--- Input data ---

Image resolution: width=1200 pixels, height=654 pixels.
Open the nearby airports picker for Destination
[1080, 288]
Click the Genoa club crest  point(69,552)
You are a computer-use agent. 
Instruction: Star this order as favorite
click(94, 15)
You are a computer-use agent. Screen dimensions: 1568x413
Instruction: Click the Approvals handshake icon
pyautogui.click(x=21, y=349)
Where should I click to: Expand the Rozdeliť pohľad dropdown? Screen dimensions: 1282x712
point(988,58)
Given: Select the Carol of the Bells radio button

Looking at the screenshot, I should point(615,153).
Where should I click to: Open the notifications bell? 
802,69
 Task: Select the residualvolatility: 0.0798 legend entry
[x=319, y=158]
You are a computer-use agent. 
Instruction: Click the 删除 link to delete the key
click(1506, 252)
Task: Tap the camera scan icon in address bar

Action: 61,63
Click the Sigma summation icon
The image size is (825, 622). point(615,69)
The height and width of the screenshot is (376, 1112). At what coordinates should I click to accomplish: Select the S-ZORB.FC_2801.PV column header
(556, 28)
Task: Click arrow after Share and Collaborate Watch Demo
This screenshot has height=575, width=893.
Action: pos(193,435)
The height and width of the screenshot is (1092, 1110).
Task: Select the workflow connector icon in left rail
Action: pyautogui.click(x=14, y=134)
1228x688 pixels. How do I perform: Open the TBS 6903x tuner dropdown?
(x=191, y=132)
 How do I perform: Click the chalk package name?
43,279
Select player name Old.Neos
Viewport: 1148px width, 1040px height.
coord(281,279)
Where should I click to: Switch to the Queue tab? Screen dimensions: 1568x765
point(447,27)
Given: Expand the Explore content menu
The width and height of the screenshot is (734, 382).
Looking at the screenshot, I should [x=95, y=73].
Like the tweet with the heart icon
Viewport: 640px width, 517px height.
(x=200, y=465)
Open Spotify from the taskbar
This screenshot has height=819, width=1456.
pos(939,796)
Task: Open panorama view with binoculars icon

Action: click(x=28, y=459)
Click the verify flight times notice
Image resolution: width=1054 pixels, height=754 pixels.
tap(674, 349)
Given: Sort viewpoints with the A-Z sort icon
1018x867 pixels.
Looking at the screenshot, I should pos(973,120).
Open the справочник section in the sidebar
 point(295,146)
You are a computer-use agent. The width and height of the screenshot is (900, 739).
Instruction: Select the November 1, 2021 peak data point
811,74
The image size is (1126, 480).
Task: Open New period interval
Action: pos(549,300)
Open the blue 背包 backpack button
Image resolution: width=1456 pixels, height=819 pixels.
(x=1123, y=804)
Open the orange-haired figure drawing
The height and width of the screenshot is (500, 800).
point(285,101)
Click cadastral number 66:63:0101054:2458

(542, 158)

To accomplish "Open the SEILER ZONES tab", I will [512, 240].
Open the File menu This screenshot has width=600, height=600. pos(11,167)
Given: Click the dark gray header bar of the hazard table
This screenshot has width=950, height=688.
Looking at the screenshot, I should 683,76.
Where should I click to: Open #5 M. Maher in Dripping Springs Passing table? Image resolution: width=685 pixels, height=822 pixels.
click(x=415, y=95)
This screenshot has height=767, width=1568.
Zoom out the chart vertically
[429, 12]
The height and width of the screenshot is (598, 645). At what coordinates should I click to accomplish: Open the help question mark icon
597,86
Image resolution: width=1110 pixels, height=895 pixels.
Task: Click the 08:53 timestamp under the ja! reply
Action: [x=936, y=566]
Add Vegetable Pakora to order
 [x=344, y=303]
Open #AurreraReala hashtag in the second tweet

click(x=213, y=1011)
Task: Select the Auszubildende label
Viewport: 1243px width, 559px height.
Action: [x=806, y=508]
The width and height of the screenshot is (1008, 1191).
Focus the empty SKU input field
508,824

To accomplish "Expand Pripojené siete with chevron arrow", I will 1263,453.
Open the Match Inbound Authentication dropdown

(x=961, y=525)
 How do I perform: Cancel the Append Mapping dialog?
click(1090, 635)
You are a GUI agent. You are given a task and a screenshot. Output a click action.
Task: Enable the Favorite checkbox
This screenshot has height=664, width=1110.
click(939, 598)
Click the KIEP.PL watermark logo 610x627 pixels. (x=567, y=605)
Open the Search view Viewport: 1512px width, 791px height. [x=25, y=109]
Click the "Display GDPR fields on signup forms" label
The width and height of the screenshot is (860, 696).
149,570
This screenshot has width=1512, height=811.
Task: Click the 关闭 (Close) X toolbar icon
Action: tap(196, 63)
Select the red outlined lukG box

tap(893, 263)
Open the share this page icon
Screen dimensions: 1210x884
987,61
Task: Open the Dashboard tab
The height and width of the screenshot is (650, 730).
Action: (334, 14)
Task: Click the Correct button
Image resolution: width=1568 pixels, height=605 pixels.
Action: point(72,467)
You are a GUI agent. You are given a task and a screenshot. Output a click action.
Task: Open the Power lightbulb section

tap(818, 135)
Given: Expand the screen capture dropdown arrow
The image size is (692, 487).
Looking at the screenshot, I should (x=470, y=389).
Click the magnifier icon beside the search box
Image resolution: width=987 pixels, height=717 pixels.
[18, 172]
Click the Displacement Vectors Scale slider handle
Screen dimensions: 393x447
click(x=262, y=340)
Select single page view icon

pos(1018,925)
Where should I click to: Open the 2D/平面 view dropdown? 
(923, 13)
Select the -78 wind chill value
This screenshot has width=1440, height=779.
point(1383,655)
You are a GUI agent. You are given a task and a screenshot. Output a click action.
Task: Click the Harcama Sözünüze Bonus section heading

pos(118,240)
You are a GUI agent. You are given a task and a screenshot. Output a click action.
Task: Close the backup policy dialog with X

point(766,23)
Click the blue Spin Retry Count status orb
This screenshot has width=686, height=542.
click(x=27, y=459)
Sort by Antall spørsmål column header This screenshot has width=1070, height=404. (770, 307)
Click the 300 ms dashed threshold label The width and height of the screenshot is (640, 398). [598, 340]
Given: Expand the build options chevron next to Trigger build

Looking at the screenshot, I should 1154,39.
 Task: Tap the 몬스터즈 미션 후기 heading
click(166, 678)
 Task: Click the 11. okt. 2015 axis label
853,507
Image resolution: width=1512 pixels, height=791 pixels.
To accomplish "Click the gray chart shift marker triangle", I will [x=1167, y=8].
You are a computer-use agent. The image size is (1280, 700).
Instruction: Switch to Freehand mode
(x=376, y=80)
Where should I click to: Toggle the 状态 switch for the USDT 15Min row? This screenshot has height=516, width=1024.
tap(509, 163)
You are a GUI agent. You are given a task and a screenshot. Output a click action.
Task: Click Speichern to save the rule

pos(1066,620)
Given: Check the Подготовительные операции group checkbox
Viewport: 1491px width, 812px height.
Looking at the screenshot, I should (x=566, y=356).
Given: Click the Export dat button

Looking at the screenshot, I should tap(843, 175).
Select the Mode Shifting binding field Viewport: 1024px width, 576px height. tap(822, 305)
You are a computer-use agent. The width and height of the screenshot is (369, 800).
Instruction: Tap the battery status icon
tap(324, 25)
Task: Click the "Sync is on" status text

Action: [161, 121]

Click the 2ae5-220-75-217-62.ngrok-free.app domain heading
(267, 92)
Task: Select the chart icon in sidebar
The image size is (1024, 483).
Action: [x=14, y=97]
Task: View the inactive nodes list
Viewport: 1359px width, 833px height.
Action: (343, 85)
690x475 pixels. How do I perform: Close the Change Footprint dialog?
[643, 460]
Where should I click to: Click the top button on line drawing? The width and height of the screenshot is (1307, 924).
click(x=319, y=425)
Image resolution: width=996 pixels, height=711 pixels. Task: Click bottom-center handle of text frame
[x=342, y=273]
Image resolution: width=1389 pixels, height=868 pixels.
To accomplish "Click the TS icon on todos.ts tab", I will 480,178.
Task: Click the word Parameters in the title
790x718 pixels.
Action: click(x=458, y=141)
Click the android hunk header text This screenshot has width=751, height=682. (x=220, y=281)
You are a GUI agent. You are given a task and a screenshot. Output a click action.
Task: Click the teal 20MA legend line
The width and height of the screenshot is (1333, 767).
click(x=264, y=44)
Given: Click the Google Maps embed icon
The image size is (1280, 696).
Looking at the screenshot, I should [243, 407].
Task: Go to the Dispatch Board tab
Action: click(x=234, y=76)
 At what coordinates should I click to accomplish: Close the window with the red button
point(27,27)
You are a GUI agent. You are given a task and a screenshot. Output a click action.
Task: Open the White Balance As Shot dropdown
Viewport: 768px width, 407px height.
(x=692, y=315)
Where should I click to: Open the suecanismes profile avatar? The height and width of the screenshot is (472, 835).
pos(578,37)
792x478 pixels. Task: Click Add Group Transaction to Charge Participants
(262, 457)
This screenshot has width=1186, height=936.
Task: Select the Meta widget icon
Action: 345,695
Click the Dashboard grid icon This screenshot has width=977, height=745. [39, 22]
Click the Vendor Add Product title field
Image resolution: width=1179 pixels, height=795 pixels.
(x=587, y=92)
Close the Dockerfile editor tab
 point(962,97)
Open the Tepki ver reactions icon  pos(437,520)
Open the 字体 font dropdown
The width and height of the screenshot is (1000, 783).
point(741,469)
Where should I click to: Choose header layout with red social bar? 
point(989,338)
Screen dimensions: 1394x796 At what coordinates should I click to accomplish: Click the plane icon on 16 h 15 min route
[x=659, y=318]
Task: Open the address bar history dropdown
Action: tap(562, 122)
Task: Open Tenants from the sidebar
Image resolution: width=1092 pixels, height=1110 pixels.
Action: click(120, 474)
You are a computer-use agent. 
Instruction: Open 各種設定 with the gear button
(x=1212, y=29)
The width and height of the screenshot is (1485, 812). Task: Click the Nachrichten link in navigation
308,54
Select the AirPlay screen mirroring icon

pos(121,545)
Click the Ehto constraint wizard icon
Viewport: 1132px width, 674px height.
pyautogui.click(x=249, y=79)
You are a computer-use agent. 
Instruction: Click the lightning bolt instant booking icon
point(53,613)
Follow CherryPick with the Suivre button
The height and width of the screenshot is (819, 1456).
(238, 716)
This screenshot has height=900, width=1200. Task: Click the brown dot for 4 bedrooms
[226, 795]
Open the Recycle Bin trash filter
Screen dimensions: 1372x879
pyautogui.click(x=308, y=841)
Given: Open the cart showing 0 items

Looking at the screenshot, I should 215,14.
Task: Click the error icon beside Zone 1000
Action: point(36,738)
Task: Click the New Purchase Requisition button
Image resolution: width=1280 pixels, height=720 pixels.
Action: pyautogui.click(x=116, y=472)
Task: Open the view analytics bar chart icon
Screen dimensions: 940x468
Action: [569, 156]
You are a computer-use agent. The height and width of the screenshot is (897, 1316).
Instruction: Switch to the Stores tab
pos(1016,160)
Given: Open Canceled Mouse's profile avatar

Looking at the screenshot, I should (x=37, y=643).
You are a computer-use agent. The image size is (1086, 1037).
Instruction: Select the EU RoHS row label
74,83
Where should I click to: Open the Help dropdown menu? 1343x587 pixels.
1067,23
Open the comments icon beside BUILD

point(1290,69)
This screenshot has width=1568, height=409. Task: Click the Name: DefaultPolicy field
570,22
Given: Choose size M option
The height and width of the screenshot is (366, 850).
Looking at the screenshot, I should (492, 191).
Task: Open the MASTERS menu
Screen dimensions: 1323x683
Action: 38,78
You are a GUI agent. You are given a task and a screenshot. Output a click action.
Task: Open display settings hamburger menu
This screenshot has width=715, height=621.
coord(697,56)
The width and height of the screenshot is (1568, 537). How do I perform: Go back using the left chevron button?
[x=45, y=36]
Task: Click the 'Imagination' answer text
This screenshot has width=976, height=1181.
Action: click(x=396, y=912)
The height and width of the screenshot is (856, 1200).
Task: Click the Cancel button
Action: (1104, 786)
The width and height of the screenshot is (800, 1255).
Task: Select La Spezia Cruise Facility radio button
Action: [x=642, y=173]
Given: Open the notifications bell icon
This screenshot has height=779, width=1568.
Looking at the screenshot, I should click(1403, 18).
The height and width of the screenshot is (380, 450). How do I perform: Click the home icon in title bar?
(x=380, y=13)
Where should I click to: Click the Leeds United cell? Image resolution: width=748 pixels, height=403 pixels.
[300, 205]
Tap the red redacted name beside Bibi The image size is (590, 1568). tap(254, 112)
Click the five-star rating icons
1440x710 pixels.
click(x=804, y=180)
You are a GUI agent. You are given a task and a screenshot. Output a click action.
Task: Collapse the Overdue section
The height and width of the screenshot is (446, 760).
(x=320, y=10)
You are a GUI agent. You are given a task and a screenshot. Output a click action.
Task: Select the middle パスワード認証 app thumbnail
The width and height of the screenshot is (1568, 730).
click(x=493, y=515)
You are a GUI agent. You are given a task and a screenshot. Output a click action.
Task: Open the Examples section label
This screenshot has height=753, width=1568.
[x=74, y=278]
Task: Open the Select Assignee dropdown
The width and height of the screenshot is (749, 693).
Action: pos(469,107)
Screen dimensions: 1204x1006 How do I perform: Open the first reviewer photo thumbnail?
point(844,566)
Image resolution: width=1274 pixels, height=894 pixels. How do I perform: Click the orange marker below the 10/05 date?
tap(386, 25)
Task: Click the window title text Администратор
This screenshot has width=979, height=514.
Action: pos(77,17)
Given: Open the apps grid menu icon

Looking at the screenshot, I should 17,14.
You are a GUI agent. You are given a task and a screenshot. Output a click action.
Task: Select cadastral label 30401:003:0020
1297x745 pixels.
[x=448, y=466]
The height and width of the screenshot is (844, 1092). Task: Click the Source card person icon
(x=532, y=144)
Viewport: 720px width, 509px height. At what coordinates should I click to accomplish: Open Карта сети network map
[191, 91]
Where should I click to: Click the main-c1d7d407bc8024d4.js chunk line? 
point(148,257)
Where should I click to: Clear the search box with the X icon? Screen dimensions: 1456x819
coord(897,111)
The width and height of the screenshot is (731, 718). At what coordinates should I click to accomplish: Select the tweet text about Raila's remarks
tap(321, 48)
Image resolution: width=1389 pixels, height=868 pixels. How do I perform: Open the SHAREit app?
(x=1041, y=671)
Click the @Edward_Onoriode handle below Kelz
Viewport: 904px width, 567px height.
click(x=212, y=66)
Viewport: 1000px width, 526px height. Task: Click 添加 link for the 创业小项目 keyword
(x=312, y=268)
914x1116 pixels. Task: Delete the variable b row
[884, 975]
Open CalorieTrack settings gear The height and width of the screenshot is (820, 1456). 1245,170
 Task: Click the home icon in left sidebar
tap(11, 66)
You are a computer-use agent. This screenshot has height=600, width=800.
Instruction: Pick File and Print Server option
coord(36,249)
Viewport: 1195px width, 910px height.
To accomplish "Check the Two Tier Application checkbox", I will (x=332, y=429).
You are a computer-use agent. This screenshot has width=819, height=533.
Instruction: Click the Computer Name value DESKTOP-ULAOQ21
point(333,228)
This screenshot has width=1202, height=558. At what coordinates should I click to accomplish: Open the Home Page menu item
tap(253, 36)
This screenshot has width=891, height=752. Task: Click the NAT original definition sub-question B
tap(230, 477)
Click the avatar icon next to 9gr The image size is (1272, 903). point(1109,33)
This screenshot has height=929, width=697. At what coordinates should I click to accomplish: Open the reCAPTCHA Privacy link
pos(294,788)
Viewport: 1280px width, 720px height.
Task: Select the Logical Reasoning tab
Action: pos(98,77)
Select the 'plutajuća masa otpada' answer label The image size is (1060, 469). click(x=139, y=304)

---

#### Task details:
Convert the part that opens with the line containing "Select the Mode" and closes with the line containing "Action: [161, 121]" into a Markdown table with the columns Row and Line text, leaving out blank lines.

#### Solution to the problem:
| Row | Line text |
|---|---|
| 1 | Select the Mode Shifting binding field Viewport: 1024px width, 576px height. tap(822, 305) |
| 2 | You are a computer-use agent. The width and height of the screenshot is (369, 800). |
| 3 | Instruction: Tap the battery status icon |
| 4 | tap(324, 25) |
| 5 | Task: Click the "Sync is on" status text |
| 6 | Action: [161, 121] |